The Federal Reserve indicated that it may be ready to raise the target rate at its next meeting in December, which would be exactly one year from its last rate hike. In December of 2015, the FOMC raised the federal funds target rate 25 basis points from their near zero level, where they had been for the previous nine years. Since this last raise, mortgage rates have dropped significantly and have remained near historic lows for much of 2016.
In its recent press release, the FOMC noted that since it last met in September, “the labor market has continued to strengthen, and growth of economic activity has picked up from the modest pace seen in the first half of this year.” In addition, the Committee also said it expects—with gradual adjustments in the stance of monetary policy—that the economic activity will continue to expand at a moderate pace, and that the labor market conditions will continue to strengthen somewhat further as well.
The health of the economy has continued to improve, as the unemployment rate stood at only 5% in September – which is close to the historically normal level.

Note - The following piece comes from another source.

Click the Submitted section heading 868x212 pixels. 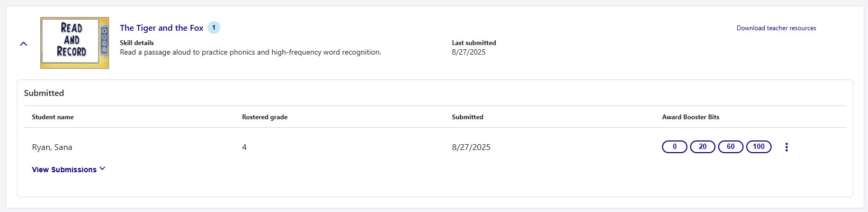44,93
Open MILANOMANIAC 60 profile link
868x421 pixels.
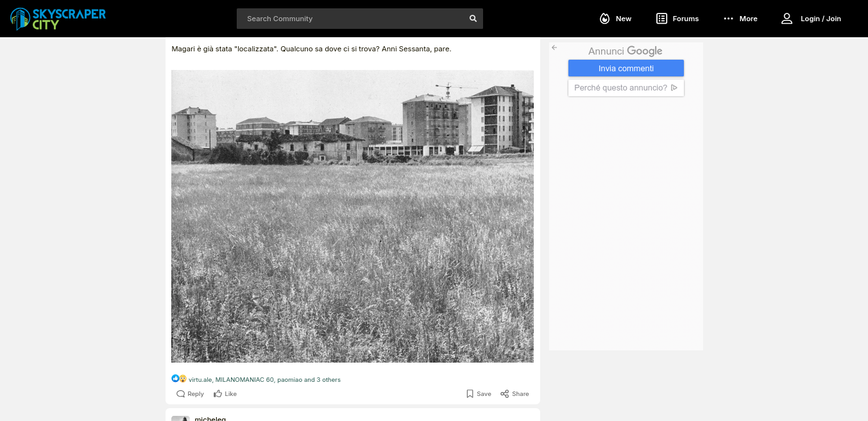(x=244, y=380)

Inflation also rose 1.2% year-over-year in September, up from the 0.8% seen this past July, and the economy as a whole expanded at an annual pace of 2.9% in the third quarter.

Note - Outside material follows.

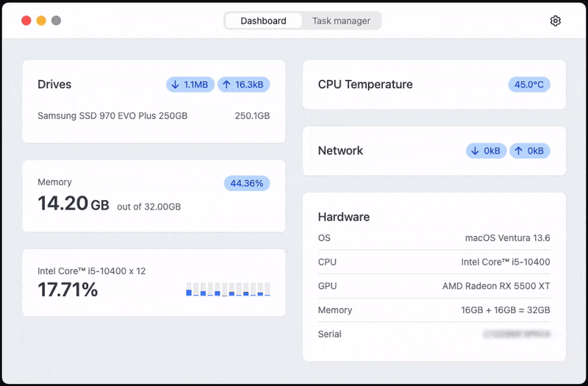
Task: Click the CPU temperature 45.0°C badge
Action: pyautogui.click(x=528, y=85)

With all that said, inflation is still running behind the FOMC’s objective of 2%. As a result, the Committee decided to maintain the target range for the federal funds rate at 0.25% to 0.5%. While the FOMC said that the case for a rate hike has strengthened, it voted to wait for more progress towards its objectives – which includes further improvements to the labor market and the return to 2% inflation.
Though a raise in rates looks likely in December, nothing is a foregone conclusion, because the Federal Reserve has repeatedly backed away from planned increases when the economic data has taken a turn for the worse. For example, numerous officials predicted a total of four rate increases for 2016, yet December’s (assuming it happens) would be the first such raise of the year.